[What is being asked]
Collect every line of the records below that contains the word "section".

━━━━━━━━━━━━━━━━

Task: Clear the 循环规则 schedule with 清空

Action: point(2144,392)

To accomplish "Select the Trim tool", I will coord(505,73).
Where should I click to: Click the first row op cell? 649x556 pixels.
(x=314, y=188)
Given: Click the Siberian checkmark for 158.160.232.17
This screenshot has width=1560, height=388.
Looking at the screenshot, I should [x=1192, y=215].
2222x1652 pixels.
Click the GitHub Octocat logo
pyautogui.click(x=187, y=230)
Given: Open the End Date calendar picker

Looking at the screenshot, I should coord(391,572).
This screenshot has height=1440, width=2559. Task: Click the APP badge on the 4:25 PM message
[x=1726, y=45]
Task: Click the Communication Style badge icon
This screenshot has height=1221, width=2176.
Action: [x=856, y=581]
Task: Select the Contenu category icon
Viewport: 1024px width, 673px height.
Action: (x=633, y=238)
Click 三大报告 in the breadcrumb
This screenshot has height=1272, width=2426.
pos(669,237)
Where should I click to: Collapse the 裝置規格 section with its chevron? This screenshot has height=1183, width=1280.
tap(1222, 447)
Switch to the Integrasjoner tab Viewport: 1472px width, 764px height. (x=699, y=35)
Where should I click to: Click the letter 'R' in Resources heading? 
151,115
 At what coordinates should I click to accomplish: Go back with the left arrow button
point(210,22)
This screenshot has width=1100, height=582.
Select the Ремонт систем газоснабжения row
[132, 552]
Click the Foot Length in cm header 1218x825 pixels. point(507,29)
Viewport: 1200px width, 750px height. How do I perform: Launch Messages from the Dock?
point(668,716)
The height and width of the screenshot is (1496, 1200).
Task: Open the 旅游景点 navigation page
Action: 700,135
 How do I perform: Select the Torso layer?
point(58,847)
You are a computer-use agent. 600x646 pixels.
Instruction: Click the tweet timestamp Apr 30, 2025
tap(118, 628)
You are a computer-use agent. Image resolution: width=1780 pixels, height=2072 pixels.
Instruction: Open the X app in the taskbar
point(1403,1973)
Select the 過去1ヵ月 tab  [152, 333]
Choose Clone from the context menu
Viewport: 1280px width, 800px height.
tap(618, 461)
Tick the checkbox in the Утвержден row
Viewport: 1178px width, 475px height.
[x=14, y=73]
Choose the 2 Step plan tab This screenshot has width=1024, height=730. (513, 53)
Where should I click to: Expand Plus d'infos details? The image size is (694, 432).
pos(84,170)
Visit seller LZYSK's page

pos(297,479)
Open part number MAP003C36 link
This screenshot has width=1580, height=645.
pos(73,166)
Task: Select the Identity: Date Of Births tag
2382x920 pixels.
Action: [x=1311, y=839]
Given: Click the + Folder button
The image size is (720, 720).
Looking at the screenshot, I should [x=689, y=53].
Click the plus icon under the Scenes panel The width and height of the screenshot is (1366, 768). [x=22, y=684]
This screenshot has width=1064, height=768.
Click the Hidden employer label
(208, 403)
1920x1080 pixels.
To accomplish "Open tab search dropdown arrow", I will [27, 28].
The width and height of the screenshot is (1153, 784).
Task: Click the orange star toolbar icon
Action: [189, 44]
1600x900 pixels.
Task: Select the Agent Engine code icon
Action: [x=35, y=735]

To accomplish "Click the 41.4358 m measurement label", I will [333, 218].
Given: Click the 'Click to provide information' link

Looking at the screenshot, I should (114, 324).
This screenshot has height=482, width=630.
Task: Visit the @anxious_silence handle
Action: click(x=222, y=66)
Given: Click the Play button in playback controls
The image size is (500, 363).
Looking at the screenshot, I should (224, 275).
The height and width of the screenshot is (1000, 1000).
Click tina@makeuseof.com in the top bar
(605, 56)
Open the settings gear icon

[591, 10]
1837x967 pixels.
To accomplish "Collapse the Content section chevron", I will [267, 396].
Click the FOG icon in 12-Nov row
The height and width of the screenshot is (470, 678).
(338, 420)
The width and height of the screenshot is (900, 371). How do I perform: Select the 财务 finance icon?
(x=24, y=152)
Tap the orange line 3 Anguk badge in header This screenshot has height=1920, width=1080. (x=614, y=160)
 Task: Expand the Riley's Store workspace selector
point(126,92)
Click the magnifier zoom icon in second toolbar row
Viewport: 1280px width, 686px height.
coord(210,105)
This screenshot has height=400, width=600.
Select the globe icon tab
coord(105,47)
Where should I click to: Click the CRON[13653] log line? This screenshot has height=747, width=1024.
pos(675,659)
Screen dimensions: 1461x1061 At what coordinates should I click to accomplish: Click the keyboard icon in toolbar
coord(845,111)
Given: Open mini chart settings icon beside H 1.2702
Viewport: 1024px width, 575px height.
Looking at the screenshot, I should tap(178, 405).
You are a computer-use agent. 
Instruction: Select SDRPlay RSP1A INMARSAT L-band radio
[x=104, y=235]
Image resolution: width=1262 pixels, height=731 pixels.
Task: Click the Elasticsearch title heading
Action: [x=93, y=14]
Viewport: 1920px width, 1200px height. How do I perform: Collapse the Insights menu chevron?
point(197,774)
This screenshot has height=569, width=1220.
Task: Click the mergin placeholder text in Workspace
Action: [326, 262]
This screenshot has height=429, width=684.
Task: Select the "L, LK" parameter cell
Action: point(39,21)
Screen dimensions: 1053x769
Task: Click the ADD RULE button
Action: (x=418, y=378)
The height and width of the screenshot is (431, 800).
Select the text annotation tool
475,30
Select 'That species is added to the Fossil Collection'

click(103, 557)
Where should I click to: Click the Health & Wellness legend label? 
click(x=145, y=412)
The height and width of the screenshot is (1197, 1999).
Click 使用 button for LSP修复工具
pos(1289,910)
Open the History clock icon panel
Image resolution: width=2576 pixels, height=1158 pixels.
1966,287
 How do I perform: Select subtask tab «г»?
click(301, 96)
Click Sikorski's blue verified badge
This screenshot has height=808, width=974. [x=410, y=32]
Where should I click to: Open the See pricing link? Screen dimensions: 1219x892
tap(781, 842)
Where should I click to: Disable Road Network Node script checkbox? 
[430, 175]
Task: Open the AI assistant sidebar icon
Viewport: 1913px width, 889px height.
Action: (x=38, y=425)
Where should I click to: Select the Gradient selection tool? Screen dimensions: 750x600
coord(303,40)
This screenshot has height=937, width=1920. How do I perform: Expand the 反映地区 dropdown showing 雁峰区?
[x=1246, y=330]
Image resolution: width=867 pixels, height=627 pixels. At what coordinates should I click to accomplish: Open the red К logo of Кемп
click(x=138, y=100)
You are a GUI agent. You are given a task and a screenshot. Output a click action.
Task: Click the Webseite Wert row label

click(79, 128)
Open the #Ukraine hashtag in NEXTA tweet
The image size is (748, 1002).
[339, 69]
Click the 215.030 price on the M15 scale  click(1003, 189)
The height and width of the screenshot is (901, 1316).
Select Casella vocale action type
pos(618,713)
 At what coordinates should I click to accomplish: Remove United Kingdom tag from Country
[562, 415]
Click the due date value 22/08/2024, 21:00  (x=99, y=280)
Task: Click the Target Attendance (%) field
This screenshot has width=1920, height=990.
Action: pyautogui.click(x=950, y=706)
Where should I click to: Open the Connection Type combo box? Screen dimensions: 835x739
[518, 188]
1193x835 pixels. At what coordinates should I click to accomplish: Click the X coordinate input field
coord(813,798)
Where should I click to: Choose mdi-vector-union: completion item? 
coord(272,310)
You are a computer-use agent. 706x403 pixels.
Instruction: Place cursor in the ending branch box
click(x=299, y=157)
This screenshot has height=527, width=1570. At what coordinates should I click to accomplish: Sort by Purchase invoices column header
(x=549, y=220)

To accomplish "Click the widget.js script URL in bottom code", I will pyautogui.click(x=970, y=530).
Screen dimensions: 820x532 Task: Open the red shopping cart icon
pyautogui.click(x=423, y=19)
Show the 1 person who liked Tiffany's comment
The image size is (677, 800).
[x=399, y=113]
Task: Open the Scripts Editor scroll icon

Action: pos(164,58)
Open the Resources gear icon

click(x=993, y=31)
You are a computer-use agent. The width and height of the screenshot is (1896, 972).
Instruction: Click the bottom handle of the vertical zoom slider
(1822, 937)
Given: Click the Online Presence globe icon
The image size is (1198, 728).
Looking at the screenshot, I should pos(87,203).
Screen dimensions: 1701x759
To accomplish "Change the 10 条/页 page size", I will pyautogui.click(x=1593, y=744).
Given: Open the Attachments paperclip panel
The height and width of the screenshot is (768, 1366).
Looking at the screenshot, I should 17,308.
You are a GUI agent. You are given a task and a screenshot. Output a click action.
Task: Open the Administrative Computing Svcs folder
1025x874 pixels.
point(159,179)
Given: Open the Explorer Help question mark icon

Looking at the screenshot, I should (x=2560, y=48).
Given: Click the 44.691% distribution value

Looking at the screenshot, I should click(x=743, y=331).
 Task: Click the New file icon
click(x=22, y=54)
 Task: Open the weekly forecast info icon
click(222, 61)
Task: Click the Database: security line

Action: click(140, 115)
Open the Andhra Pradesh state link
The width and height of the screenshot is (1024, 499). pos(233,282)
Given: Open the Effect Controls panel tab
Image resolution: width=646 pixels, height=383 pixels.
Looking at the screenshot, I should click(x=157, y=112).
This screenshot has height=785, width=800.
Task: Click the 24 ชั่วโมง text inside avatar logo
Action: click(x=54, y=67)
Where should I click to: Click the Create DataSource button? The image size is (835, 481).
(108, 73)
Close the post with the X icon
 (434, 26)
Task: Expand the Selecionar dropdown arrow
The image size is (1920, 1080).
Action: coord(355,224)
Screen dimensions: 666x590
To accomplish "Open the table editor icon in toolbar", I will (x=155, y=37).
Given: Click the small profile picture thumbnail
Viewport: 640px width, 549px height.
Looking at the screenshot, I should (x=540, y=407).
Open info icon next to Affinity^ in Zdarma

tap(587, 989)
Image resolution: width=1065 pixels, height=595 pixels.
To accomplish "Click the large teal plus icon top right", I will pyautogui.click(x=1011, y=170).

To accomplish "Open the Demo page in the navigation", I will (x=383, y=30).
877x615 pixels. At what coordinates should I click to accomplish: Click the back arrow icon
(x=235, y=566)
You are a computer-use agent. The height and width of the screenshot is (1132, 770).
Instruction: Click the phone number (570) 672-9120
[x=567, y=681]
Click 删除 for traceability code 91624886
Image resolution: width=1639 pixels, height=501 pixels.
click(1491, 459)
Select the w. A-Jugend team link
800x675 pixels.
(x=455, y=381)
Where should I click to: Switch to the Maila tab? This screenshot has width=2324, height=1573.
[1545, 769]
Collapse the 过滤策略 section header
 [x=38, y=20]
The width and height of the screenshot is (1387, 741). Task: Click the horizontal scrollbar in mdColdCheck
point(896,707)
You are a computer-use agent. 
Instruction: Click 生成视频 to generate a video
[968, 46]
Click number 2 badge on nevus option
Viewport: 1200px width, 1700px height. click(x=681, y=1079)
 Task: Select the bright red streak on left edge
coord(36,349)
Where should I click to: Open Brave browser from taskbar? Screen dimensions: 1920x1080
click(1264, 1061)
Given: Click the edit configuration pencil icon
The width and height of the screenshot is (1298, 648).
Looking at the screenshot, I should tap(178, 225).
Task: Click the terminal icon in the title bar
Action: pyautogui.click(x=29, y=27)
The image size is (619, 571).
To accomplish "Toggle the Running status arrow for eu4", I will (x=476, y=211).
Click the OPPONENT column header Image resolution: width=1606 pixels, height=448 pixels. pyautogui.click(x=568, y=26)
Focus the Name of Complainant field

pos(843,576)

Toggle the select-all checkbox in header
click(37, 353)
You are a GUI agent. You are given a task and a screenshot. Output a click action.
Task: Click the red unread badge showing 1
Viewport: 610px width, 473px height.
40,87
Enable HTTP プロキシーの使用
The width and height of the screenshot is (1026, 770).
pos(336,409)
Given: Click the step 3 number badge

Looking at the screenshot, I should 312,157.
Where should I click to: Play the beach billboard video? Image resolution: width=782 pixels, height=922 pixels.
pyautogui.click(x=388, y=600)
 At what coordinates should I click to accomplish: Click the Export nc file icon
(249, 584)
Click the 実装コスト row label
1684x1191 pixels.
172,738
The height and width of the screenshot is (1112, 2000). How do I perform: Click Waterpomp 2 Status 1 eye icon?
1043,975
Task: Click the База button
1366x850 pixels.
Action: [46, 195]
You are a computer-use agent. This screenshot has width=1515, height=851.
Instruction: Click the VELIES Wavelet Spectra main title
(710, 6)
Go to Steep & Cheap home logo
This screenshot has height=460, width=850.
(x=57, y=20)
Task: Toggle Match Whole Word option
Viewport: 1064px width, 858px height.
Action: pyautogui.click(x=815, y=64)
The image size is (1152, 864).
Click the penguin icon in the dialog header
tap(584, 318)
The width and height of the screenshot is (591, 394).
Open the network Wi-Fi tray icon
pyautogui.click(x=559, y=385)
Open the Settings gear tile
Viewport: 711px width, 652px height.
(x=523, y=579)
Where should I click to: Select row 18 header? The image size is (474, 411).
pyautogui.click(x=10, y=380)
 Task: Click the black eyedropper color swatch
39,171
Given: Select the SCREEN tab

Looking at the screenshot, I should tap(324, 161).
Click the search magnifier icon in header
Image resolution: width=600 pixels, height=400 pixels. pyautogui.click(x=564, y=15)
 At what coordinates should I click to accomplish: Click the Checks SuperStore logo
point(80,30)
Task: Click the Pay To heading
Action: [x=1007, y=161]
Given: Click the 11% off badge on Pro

━━━━━━━━━━━━━━━━

[Completed exercise]
Where should I click to: Collapse the 裝置規格 section with its chevron? This screenshot has height=1183, width=1280.
To accomplish "Collapse the Content section chevron", I will [267, 396].
Collapse the 过滤策略 section header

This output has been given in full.